Items from a data source:
******
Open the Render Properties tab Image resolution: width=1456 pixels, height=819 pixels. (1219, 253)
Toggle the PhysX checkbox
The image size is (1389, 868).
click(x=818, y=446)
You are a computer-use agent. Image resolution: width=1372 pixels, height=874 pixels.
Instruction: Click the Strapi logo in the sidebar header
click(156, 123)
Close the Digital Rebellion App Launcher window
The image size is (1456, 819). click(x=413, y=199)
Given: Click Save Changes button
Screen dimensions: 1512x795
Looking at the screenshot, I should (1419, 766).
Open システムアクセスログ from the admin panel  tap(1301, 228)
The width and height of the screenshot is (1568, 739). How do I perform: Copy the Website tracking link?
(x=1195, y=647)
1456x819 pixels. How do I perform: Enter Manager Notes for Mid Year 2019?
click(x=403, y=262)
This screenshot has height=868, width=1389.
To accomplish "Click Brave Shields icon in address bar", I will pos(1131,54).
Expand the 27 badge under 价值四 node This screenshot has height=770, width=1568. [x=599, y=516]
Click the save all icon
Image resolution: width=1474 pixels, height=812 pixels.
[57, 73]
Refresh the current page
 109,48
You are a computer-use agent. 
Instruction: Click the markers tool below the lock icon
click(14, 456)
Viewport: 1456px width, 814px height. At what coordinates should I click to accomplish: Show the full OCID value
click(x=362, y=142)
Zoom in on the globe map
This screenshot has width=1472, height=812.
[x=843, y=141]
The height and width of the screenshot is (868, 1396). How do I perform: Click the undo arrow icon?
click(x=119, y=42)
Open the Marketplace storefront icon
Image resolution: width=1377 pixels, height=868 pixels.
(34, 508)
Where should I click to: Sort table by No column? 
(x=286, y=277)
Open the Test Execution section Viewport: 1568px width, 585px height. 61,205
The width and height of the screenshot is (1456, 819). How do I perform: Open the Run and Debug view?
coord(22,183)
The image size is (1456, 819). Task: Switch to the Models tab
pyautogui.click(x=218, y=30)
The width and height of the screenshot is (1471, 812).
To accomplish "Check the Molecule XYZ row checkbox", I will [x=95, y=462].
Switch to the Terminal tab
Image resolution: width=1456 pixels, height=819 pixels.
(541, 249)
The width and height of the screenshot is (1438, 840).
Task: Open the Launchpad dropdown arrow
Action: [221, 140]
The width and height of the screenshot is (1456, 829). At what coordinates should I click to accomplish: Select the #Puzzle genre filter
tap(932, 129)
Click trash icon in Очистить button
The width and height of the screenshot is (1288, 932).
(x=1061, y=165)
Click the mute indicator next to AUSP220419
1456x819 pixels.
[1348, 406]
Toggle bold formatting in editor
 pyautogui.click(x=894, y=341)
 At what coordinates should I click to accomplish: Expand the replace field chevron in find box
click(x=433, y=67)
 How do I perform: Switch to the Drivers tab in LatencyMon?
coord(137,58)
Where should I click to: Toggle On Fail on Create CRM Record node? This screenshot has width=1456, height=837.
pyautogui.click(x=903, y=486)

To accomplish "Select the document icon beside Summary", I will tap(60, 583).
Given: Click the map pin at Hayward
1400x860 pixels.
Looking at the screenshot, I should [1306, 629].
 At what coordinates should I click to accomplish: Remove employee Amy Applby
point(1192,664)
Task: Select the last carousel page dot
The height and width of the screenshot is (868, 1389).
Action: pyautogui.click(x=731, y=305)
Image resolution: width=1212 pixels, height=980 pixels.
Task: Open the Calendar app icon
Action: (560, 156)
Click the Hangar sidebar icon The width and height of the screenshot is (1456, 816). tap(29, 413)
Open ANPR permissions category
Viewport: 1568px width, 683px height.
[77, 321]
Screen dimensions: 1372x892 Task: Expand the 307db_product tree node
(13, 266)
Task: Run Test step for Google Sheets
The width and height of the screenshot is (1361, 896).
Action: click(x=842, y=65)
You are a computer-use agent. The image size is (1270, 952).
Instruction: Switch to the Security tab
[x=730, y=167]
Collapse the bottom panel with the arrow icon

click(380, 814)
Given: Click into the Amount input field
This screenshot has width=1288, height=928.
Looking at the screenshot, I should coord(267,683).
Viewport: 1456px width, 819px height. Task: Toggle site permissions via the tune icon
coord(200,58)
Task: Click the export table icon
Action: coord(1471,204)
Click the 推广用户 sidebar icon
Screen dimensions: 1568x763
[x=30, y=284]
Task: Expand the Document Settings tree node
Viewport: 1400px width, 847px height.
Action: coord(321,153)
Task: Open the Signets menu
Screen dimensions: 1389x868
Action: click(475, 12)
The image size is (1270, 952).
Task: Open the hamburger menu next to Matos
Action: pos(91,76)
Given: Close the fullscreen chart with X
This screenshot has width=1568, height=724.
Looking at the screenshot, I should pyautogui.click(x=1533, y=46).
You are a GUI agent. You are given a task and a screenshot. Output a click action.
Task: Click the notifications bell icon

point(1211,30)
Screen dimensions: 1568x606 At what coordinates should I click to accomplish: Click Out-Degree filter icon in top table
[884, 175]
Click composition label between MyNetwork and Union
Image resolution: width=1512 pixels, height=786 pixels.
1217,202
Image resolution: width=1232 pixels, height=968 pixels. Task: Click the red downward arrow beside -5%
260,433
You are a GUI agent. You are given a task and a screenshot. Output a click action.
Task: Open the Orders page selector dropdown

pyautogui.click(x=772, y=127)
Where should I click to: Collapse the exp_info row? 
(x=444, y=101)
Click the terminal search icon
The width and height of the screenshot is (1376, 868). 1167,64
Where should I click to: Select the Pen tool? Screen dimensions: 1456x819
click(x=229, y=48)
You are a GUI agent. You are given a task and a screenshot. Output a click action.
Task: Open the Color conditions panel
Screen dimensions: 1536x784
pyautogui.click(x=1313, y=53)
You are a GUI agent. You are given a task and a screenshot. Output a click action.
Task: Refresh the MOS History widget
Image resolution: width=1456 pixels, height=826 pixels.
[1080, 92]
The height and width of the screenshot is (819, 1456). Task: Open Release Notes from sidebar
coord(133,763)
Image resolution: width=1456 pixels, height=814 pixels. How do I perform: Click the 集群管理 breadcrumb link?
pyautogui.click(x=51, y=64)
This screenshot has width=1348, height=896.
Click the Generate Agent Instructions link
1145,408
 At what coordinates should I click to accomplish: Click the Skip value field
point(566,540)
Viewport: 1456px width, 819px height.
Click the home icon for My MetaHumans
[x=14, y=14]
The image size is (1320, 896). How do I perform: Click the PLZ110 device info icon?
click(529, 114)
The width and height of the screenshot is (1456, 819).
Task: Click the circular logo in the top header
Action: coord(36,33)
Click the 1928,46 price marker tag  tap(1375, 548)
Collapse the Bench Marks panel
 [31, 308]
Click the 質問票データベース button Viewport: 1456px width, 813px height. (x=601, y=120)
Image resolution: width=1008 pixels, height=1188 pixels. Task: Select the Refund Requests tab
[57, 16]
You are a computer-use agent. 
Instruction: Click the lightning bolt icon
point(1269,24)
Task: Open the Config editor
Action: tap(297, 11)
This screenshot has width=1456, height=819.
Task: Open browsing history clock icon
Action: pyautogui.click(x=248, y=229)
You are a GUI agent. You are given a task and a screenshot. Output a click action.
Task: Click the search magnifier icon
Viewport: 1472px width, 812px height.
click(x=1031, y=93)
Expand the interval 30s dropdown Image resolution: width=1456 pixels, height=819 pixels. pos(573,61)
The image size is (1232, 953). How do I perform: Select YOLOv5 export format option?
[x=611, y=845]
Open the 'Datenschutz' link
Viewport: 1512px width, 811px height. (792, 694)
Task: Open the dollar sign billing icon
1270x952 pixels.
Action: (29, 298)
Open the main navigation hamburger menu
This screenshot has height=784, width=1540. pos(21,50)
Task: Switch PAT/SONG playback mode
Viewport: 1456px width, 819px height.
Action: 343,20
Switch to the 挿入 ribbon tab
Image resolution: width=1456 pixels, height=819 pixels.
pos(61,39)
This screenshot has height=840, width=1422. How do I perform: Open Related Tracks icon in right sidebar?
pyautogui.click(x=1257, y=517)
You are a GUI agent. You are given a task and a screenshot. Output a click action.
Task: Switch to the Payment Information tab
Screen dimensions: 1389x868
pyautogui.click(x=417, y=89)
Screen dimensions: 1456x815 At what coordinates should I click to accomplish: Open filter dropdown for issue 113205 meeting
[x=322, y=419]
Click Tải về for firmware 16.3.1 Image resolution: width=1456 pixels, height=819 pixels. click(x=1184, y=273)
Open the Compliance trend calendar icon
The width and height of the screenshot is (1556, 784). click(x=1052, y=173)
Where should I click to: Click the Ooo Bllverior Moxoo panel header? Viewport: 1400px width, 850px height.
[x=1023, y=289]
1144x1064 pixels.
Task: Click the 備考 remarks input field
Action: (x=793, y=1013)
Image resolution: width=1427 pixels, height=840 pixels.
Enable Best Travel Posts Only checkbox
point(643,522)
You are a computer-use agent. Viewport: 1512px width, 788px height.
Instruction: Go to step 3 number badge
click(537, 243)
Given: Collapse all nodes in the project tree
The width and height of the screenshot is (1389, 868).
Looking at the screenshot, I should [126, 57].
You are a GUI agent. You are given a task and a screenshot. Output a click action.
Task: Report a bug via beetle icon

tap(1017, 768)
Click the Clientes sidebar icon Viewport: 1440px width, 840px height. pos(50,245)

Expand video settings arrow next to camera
******
Exercise objective: Each line above that contains the word "Test" must be copied.

Solution to this exercise:
Open the Test Execution section Viewport: 1568px width, 585px height. 61,205
Task: Run Test step for Google Sheets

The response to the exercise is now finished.